State Primary state traceability program Platform approach Tagging / unique ID model (high level) Notable operational implication
Washington CCRS (Cannabis Central Reporting System) (WSLCB) In-house reporting hub; licensees/integrators submit required data per WSLCB specs; ongoing required CSV/report updates ([GovDelivery][2]) Uses licensee-created external identifiers for reported entities/events More variability across POS/ERP tools; heavier integrator dependence; compliance often looks like reconciliation + correct file/spec submission
Massachusetts CCC seed-to-sale; Metrc system of record Single vendor system (Metrc) with direct UI/API workflows Metrc’s serialized tag/package model (Metrc platform) More standardized workflows across businesses; “complexity” is shifted into Metrc conventions/training rather than state-specific file specs
California CCTT (California Cannabis Track-and-Trace) using Metrc Single vendor (Metrc) implemented statewide Uses UIDs/tags within CCTT/Metrc Very large scale; extensive event logging across distribution chain; significant compliance overhead but standardized tooling
Colorado State track-and-trace using Metrc Single vendor Explicitly references RFID unique identifiers integrated in Metrc High auditability; the RFID component can increase cost/handling burden relative to non-RFID implementations
Oregon OLCC Cannabis Tracking System (CTS) (Metrc) Single vendor Metrc tracking for required activities (planting → sale) Standardized tracking expectations; strong documentation ecosystem (OLCC + Metrc wiki)
Michigan CRA statewide monitoring system: Metrc Single vendor State describes serialized tags for plants + labels for packages; RFID referenced Standardized workflows; significant package/plant tagging discipline
Oklahoma OMMA seed-to-sale: Metrc Single vendor Metrc statewide compliance requirement Standardized tooling, but high licensee counts can make training/support and operational consistency a challenge

Washington’s traceability feels “more complex” than states like Massachusetts largely because Washington has a long history of vendor churn and system remediation, and a materially different technical model than many states that standardized on a single commercial “seed-to-sale” platform.

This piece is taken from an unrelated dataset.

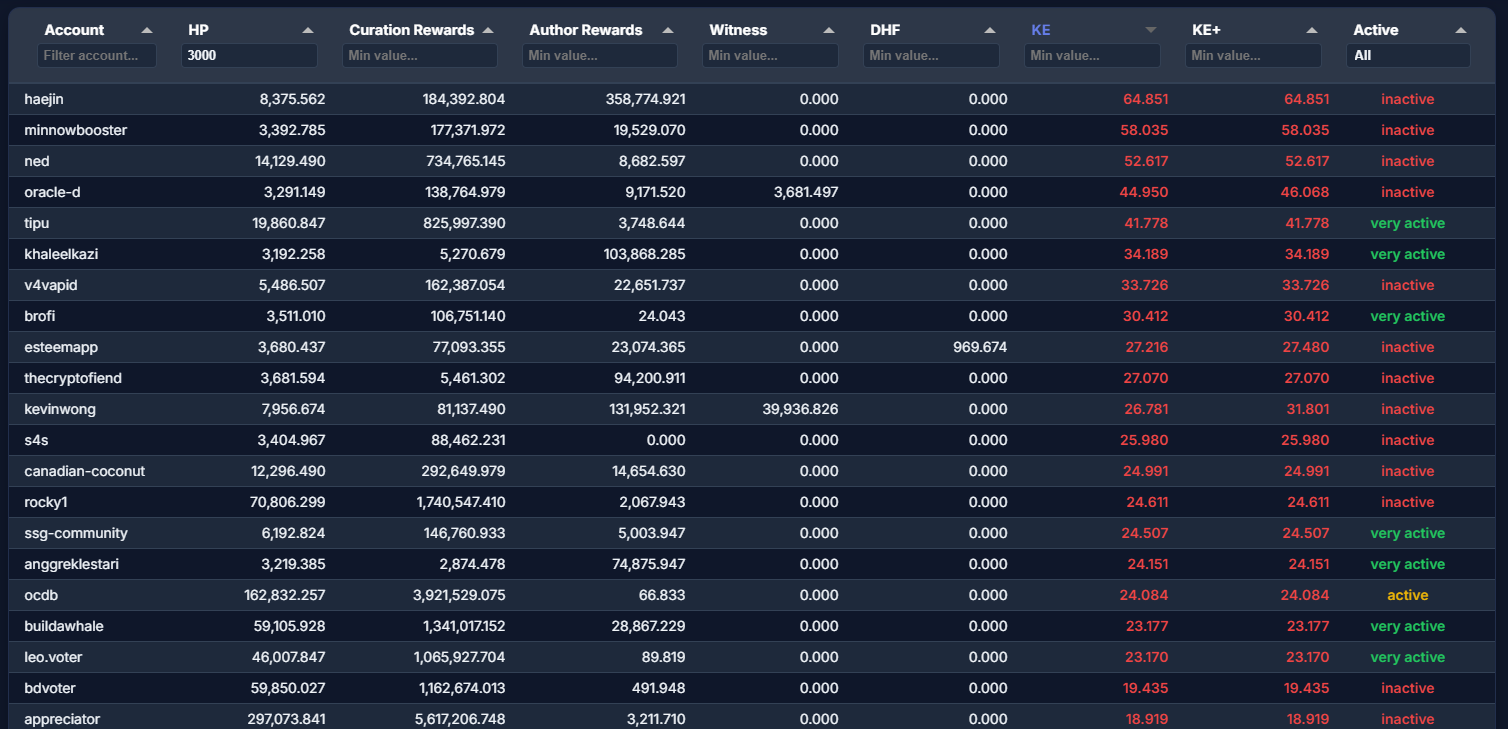Image resolution: width=1508 pixels, height=729 pixels.
Task: Click the Active column header sort arrow
Action: click(x=1461, y=30)
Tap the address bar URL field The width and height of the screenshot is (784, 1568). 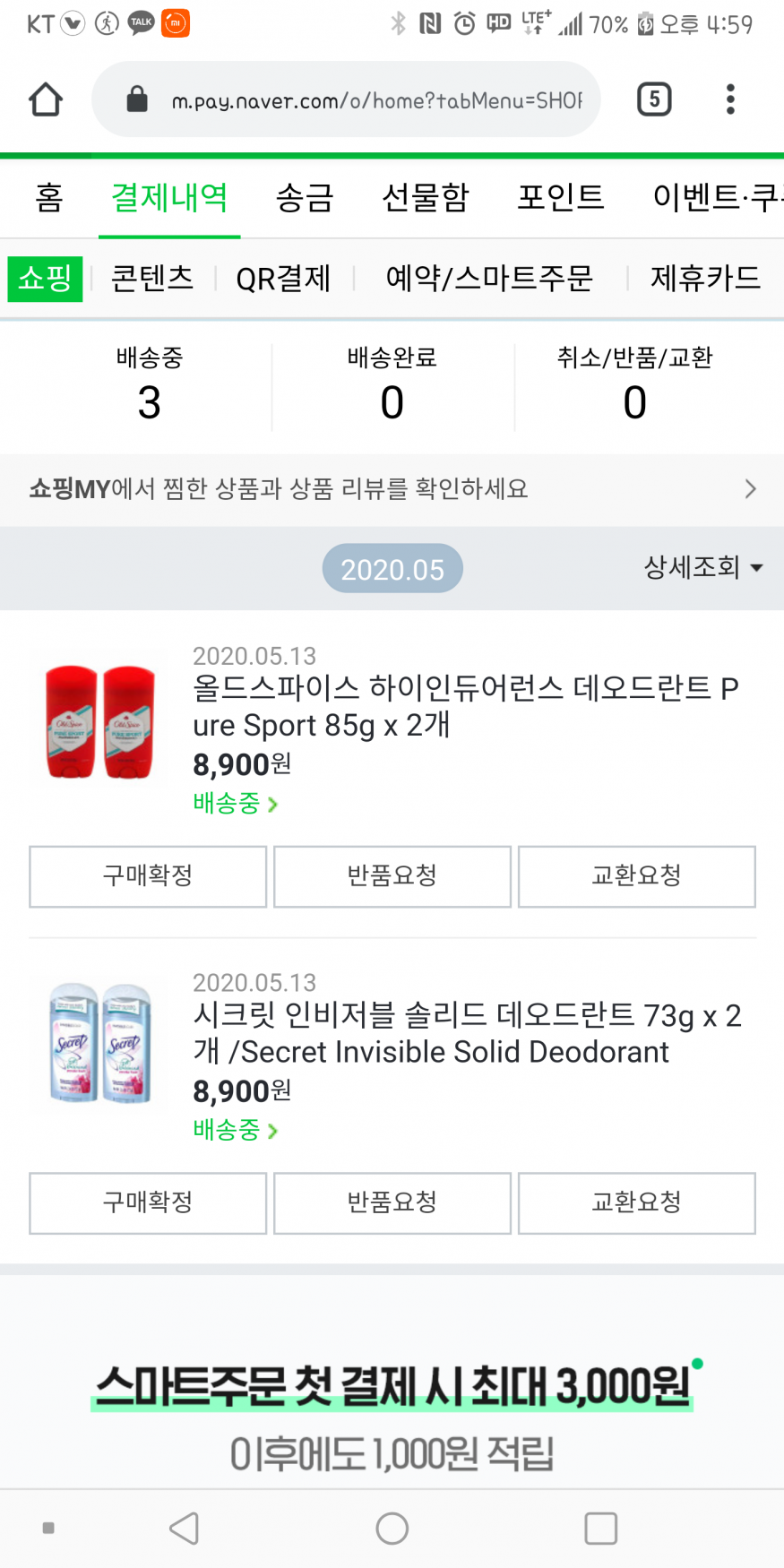click(376, 100)
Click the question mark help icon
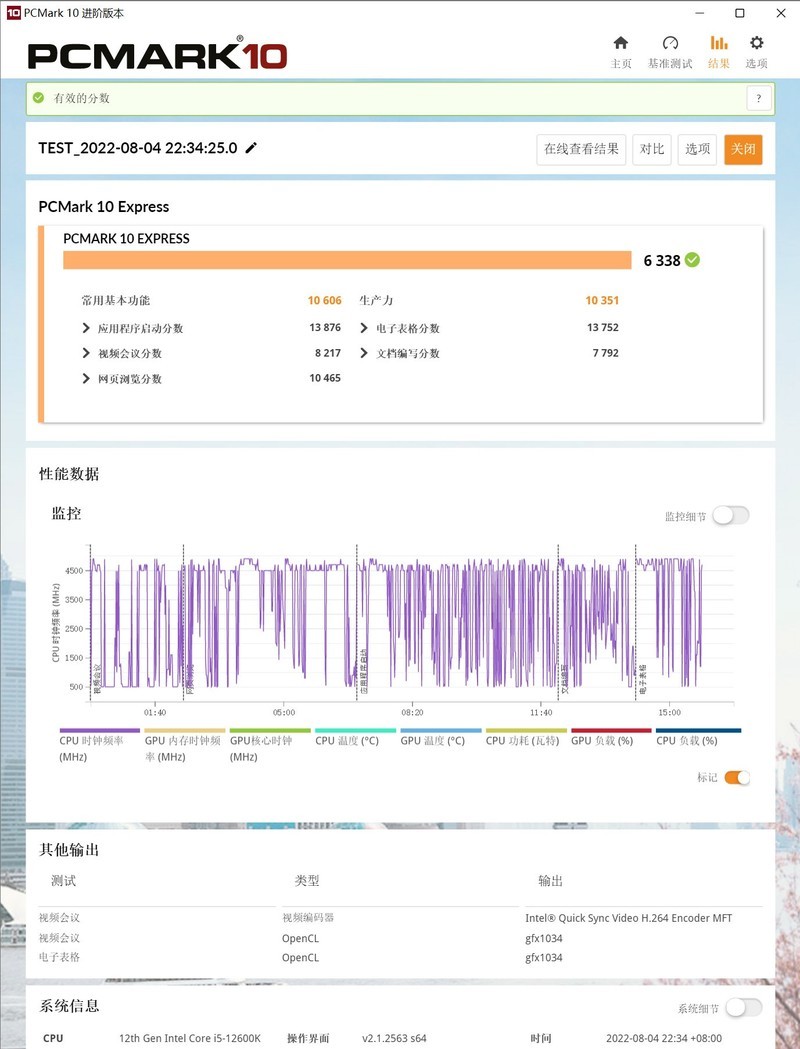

Washington’s CCRS can feel more complex than Metrc model simply because Washington built CCRS in-house as a replacement/stop-gap after prior vendor failures, CCRS is structured as a reporting hub (often file/spec driven), not a single end-user application, and Washington’s rules emphasize “keep data completely up-to-date” in the state traceability system.

While CCRS requires third-party integrators for most commercial users, the system does not retain integrator-level metadata in transactional records. As a result, regulators cannot evaluate submission infrastructure performance, detect vendor-specific outages, or correlate compliance patterns with software platforms. This limits CCRS’s usefulness not only as a traceability tool, but as a regulatory monitoring system. In short, at this time, the CCRS platform cannot see itself and this is not only a structural limitation but a regulatory one too.